Dalam UU HPP sendiri, natura yang bukan termasuk penghasilan antara lain penyediaan makan dan minum bagi seluruh pegawai, natura di daerah tertentu, natura karena kebutuhan pekerjaan, natura yang berasal dari APBN/APBD, serta natura dengan jenis dan batasan tertentu.
"Kita bisa dapat fasilitas dari perusahaan yang tidak dalam bentuk uang tapi nilai uangnya besar entah itu perjalanan naik jet pribadi, kemudian credit card yang tidak terbatas, itu semuanya bisa dikuantifikasi," jelasnya dalam sosialisasi UU HPP di Jawa Tengah, Kamis (10/3).
Dalam hal natura karena kebutuhan pekerjaan, ia menuturkan bahwa sebelumnya terjadi kesimpangsiuran di mana fasilitas kantor seperti laptop dan hanphone juga akan menjadi objek pajak. Padahal, kata Sri Mulyani, barang-barang seperti itu tak akan jadi sasaran pemungutan pajak natura.
"Sempat keluar di media sosial, Sri Mulyani sekarang kalau orang dikasih laptop perusahaan juga dipajakin. Enggak juga lah, masa laptop dipajakin," tuturnya.
Di sisi lain, pajak natura sendiri dikenakan untuk memberikan asas keadilan di mana pegawai yang mendapatkan fasilitas bernilai besar dan turut mengerek pendapatan harus dikenakan pajak lebih tinggi pula.
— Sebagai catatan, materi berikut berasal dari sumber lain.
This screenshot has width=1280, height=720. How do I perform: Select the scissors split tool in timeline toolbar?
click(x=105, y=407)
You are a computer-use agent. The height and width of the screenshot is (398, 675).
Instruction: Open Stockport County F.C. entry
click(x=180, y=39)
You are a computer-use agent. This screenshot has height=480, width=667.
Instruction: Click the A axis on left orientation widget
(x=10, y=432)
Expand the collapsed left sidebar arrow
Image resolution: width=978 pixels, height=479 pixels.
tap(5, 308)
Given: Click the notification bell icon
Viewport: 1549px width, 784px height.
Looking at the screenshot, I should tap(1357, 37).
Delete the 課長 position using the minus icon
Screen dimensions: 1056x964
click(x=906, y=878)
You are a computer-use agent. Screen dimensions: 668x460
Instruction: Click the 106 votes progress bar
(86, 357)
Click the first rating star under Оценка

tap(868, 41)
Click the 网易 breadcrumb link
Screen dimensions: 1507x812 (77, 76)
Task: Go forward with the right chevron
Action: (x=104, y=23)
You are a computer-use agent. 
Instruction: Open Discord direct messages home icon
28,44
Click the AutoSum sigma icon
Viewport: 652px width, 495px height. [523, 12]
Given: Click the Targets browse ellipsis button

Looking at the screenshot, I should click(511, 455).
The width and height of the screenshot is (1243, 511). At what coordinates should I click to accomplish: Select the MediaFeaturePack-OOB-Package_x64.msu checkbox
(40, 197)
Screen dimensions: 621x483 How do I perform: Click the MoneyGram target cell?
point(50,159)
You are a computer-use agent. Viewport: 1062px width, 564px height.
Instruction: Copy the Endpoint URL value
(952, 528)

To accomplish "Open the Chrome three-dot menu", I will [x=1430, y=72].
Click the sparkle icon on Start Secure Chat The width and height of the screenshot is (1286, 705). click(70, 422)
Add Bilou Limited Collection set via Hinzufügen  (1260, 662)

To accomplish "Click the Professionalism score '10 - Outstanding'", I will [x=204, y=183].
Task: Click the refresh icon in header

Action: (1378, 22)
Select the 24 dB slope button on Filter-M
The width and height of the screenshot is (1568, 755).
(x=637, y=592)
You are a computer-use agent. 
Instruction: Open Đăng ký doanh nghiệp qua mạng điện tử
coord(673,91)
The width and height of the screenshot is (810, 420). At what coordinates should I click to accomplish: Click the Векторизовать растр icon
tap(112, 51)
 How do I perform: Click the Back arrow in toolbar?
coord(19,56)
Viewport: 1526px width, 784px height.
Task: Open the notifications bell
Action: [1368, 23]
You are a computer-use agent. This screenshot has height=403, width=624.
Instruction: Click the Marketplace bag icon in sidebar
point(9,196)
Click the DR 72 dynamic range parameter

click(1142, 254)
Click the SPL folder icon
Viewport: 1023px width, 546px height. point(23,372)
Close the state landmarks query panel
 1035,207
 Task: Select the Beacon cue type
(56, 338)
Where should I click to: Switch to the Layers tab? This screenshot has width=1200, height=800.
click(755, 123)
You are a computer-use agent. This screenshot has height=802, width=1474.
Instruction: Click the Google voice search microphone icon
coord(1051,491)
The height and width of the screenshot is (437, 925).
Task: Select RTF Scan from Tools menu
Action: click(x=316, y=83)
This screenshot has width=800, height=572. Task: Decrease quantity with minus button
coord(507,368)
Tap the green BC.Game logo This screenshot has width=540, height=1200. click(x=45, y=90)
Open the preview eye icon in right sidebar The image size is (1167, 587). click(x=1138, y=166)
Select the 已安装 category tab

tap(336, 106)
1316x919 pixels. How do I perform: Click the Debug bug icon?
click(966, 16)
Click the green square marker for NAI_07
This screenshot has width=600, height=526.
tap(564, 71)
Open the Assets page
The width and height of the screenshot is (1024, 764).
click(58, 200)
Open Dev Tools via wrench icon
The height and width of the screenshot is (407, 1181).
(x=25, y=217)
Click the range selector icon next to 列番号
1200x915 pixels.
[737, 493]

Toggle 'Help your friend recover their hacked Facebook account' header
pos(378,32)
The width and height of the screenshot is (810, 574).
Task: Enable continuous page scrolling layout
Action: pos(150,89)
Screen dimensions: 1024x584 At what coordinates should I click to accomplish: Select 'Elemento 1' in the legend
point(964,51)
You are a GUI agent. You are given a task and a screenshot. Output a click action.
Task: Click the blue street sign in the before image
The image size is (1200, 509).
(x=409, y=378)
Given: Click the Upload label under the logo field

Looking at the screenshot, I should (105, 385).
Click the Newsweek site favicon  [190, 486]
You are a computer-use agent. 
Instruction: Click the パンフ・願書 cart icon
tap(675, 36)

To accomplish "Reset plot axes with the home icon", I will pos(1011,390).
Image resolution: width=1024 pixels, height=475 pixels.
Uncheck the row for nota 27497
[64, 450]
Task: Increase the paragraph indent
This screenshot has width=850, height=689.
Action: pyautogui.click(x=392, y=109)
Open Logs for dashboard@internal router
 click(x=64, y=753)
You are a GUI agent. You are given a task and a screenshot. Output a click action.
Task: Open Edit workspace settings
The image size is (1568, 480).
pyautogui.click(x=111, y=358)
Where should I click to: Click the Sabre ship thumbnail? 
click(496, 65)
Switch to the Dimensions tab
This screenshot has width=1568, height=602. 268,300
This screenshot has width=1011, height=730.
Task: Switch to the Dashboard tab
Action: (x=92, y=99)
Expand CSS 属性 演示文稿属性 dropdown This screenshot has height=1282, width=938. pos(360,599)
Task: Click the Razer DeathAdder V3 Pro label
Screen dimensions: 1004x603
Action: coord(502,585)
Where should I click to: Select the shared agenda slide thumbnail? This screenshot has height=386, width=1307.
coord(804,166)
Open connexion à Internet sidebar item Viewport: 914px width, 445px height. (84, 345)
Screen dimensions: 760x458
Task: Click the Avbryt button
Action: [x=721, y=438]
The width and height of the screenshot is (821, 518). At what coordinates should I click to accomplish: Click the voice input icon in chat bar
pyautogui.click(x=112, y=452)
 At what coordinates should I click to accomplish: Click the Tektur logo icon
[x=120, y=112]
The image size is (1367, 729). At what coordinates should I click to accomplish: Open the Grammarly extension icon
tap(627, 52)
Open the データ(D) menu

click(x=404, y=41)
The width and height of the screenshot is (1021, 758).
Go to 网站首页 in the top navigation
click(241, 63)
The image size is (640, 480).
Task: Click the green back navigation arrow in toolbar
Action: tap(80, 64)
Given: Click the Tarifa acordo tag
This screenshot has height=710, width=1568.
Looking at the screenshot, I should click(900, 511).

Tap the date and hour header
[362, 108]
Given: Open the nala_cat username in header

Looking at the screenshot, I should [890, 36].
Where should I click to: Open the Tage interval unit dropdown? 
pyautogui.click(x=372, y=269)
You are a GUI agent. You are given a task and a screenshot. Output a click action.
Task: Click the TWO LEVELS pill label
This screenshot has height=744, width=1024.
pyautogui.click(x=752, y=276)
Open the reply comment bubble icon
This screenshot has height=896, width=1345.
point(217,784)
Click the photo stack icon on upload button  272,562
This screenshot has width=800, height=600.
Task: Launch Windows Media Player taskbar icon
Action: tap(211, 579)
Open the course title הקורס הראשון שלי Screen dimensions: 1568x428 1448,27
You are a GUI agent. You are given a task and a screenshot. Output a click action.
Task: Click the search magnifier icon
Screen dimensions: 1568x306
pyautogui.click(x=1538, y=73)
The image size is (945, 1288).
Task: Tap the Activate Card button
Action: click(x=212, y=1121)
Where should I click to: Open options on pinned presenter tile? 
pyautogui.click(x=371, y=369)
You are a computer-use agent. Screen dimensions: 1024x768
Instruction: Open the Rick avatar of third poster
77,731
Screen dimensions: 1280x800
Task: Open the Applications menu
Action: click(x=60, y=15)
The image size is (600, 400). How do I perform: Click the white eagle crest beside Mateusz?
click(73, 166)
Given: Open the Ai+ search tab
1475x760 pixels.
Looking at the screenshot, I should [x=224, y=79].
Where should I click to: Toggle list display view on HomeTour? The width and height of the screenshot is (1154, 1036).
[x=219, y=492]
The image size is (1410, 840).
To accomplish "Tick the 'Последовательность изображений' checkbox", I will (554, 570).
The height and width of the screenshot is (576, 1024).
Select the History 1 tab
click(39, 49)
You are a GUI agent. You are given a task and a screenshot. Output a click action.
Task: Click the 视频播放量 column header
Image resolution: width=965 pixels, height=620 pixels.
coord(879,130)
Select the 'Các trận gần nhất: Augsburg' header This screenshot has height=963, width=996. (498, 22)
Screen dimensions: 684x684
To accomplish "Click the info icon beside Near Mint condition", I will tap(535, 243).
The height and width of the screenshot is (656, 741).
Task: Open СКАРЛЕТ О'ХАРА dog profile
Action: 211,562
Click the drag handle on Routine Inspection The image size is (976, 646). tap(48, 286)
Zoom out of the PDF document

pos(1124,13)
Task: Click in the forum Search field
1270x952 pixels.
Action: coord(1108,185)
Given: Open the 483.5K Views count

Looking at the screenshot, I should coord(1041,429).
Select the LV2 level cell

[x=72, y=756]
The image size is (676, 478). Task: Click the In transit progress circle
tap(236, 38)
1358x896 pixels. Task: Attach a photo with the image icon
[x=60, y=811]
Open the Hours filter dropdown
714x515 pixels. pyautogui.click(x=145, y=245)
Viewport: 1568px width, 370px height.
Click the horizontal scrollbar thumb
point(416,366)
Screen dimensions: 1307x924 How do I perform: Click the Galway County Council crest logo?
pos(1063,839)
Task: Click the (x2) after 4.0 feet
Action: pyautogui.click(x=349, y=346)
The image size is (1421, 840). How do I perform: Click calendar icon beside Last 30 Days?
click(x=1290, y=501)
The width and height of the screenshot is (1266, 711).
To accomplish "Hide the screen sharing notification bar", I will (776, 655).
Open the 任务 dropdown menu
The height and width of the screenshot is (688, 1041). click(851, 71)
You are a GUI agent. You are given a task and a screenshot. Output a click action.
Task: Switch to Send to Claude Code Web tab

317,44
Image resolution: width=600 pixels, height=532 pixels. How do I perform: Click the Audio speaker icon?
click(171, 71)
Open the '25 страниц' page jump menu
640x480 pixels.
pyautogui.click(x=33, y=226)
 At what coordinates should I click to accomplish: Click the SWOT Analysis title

"Tapi kalau naturanya gede-gede, ada juga kan sekarang yang di medsos anak-anak yang baru umur 2 tahun sudah diberi hadiah pesawat, bukan pesawat-pesawatan ya, pesawat beneran, sama orang tuanya. Jadi memang di Indonesia ada crazy rich dapat fasilitas luar biasa besar itu lah yang dimasukin ke perhitungan perpajakan, itu yang disebut aspek keadilan," ucap Bendahara Negara.
Fungsi UU HPP
Dalam kesempatan tersebut, Dirjen Pajak Kementerian Keuangan Suryo Utomo mengatakan UU HPP merupakan salah satu bagian reform perpajakan yang dilakukan pemerintah. Tujuannya, memberikan pondasi menjaga keadilan bagi seluruh wajib pajak.
"Misalnya tarif terendah PPh 5 persen yang tadinya rentangnya sampai Rp50 juta, sekarang di HPP jadi Rp60 juta dan penghasilan di atas Rp5 miliar bracketnya diubah menjadi 35 persen," jelasnya.
Ia juga menyampaikan agar wajib pajak yang belum melaporkan hartanya hingga tahun pajak 2020 mengikuti program pengungkapan pajak sukarela (PPS). Pasalnya, program ini memberik tarif yang berbeda dari 6 persen hingga 18 persen yang berlangsung hingga 30 Juni 2022.
Ia juga menjelaskan soal Pajak Pertambahan Nilai (PPN) di mana ada pengecualian objek dan fasilitas PPN hingga kenaikan tarif PPN menjadi 11 persen terhitung pada 1 April 2022 mendatang. Ada pula pajak karbon dengan tarif sebesar Rp30 per kilogram karbon dioksida ekuivalen (CO2e) atas emisi yang dikeluarkan pembangkit listrik tenaga uap (PLTU).